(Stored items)
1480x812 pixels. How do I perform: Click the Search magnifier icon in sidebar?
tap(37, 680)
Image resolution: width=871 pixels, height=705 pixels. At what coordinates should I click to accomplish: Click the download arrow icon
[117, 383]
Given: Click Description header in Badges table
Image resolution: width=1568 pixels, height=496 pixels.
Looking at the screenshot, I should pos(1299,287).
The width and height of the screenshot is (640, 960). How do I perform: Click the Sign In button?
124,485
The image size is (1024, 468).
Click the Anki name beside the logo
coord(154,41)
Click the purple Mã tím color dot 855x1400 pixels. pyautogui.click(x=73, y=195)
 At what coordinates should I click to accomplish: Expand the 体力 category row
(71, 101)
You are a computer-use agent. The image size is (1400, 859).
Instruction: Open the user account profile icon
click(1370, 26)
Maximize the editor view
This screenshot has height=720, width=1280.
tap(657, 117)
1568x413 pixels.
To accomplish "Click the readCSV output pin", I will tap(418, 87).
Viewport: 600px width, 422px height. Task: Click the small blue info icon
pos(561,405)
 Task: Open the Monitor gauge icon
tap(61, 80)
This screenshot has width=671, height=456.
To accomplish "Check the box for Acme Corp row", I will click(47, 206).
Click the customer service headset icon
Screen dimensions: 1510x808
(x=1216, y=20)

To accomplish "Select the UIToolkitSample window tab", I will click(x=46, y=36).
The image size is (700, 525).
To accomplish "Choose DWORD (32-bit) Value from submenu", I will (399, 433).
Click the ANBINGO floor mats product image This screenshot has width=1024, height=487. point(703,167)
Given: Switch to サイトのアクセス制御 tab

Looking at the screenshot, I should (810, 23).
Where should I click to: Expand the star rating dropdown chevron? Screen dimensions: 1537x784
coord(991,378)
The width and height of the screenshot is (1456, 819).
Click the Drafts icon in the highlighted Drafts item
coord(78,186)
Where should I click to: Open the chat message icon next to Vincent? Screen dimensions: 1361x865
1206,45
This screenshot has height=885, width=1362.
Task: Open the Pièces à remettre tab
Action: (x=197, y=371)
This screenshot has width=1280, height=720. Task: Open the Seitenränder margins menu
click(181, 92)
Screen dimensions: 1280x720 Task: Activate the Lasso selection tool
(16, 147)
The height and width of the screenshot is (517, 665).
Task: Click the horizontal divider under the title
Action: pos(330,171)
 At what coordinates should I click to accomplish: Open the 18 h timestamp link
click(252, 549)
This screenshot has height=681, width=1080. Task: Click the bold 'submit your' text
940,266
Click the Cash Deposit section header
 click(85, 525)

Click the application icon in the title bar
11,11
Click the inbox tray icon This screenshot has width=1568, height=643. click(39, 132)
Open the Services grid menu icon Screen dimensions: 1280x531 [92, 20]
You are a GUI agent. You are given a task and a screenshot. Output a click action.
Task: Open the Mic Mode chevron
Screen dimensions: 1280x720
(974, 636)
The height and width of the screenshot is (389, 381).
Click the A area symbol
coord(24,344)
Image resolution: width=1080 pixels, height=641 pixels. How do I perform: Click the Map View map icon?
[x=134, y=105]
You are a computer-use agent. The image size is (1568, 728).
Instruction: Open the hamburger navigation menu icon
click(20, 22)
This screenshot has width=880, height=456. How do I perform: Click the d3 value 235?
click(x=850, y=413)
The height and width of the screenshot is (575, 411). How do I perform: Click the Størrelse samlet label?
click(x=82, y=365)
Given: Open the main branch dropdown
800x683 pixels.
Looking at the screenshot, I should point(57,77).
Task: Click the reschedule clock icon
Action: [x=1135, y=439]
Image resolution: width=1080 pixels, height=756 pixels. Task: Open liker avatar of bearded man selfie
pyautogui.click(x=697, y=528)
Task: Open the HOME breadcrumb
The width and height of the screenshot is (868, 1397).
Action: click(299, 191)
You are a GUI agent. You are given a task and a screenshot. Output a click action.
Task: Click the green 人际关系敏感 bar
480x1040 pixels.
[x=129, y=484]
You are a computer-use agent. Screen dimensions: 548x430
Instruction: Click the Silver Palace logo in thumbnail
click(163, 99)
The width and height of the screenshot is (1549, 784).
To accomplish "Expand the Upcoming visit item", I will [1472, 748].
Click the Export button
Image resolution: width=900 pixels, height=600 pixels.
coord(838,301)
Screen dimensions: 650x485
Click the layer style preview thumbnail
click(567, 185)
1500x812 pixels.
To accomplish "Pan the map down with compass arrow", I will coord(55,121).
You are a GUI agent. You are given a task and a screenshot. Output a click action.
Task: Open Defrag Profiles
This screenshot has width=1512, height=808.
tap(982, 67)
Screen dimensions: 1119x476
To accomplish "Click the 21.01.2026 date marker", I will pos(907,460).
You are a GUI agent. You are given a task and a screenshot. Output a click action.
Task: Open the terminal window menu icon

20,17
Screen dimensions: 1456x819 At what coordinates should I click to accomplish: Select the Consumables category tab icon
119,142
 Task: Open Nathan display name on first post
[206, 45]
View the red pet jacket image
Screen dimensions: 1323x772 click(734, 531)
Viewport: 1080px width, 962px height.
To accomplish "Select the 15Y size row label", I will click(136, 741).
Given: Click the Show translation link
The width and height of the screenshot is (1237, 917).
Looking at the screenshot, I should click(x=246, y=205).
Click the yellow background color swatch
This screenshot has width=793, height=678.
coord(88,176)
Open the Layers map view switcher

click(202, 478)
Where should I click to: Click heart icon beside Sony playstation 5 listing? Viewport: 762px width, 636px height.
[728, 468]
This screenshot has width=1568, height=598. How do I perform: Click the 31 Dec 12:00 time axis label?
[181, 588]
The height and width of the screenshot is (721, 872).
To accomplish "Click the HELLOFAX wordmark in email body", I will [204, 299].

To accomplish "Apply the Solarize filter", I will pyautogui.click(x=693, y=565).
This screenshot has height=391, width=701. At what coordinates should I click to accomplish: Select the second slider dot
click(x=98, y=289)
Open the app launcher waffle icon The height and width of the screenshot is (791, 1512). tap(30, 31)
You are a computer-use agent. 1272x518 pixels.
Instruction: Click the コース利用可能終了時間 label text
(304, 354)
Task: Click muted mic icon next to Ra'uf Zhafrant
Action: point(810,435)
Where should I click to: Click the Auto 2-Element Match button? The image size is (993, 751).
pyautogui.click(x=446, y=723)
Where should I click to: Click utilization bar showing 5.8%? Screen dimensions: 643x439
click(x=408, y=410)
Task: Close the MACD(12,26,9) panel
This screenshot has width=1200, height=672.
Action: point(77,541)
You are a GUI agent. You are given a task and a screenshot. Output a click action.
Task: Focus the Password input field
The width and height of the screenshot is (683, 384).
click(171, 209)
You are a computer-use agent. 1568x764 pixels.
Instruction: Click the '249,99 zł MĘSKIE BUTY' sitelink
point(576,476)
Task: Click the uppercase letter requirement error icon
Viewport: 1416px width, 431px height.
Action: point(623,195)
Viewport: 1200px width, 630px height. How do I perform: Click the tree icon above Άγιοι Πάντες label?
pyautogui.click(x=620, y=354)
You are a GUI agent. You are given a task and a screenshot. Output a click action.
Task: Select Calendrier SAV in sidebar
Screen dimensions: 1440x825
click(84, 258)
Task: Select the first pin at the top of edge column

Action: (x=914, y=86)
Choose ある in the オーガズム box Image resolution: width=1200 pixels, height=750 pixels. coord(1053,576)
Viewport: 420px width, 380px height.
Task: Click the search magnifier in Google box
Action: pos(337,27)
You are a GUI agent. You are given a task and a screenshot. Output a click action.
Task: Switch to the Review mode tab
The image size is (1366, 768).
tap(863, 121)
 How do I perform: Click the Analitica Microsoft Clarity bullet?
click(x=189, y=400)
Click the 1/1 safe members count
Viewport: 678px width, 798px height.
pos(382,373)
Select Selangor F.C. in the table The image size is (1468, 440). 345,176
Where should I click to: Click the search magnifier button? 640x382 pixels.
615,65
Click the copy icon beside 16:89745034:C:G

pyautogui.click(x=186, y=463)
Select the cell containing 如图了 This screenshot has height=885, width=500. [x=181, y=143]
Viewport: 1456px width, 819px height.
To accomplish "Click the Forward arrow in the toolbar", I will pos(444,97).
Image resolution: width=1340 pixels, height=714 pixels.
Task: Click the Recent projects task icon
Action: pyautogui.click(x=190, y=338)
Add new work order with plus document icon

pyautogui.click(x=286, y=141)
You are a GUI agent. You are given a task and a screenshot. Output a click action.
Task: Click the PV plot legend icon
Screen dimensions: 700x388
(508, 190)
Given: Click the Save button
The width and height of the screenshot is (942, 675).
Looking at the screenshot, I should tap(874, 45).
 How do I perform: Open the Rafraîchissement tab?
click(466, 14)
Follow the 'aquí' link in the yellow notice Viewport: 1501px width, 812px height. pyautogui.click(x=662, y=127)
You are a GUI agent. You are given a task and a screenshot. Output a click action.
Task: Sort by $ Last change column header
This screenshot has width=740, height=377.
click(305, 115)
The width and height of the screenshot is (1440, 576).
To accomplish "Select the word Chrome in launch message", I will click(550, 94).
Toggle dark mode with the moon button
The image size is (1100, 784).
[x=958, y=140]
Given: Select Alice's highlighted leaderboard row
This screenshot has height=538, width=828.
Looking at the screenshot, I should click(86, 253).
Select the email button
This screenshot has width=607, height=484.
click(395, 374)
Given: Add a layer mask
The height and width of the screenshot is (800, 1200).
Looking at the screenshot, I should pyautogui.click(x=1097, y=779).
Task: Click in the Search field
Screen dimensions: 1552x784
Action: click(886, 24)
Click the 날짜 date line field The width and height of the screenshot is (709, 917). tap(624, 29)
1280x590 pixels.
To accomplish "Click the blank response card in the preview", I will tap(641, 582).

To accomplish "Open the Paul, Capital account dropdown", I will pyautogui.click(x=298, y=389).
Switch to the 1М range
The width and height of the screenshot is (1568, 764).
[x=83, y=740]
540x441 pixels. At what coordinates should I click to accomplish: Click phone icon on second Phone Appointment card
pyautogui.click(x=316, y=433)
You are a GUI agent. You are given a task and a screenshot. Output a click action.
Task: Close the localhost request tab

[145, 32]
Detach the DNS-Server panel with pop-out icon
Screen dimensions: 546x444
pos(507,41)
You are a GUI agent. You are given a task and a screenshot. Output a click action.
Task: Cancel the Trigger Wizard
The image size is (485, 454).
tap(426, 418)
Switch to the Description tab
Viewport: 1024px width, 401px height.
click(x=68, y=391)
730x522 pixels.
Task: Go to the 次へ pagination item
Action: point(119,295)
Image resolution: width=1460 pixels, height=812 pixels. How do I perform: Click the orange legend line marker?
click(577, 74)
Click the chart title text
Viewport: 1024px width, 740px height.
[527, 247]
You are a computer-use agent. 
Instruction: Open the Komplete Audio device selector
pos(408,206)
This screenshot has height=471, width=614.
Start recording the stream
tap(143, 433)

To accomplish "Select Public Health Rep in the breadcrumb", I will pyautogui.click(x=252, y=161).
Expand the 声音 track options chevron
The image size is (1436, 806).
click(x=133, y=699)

**What is expected:**
Retype the entries above exactly, but only from the line containing "This screenshot has height=681, width=1080." through the line containing "The width and height of the screenshot is (1549, 784).", both included.

**Written answer:**
This screenshot has height=681, width=1080. Task: Click the bold 'submit your' text
940,266
Click the Cash Deposit section header
 click(85, 525)

Click the application icon in the title bar
11,11
Click the inbox tray icon This screenshot has width=1568, height=643. click(39, 132)
Open the Services grid menu icon Screen dimensions: 1280x531 [92, 20]
You are a GUI agent. You are given a task and a screenshot. Output a click action.
Task: Open the Mic Mode chevron
Screen dimensions: 1280x720
(974, 636)
The height and width of the screenshot is (389, 381).
Click the A area symbol
coord(24,344)
Image resolution: width=1080 pixels, height=641 pixels. How do I perform: Click the Map View map icon?
[x=134, y=105]
You are a computer-use agent. The image size is (1568, 728).
Instruction: Open the hamburger navigation menu icon
click(20, 22)
This screenshot has width=880, height=456. How do I perform: Click the d3 value 235?
click(x=850, y=413)
The height and width of the screenshot is (575, 411). How do I perform: Click the Størrelse samlet label?
click(x=82, y=365)
Given: Open the main branch dropdown
800x683 pixels.
Looking at the screenshot, I should point(57,77).
Task: Click the reschedule clock icon
Action: [x=1135, y=439]
Image resolution: width=1080 pixels, height=756 pixels. Task: Open liker avatar of bearded man selfie
pyautogui.click(x=697, y=528)
Task: Open the HOME breadcrumb
The width and height of the screenshot is (868, 1397).
Action: click(299, 191)
You are a GUI agent. You are given a task and a screenshot. Output a click action.
Task: Click the green 人际关系敏感 bar
480x1040 pixels.
[x=129, y=484]
You are a computer-use agent. Screen dimensions: 548x430
Instruction: Click the Silver Palace logo in thumbnail
click(163, 99)
The width and height of the screenshot is (1549, 784).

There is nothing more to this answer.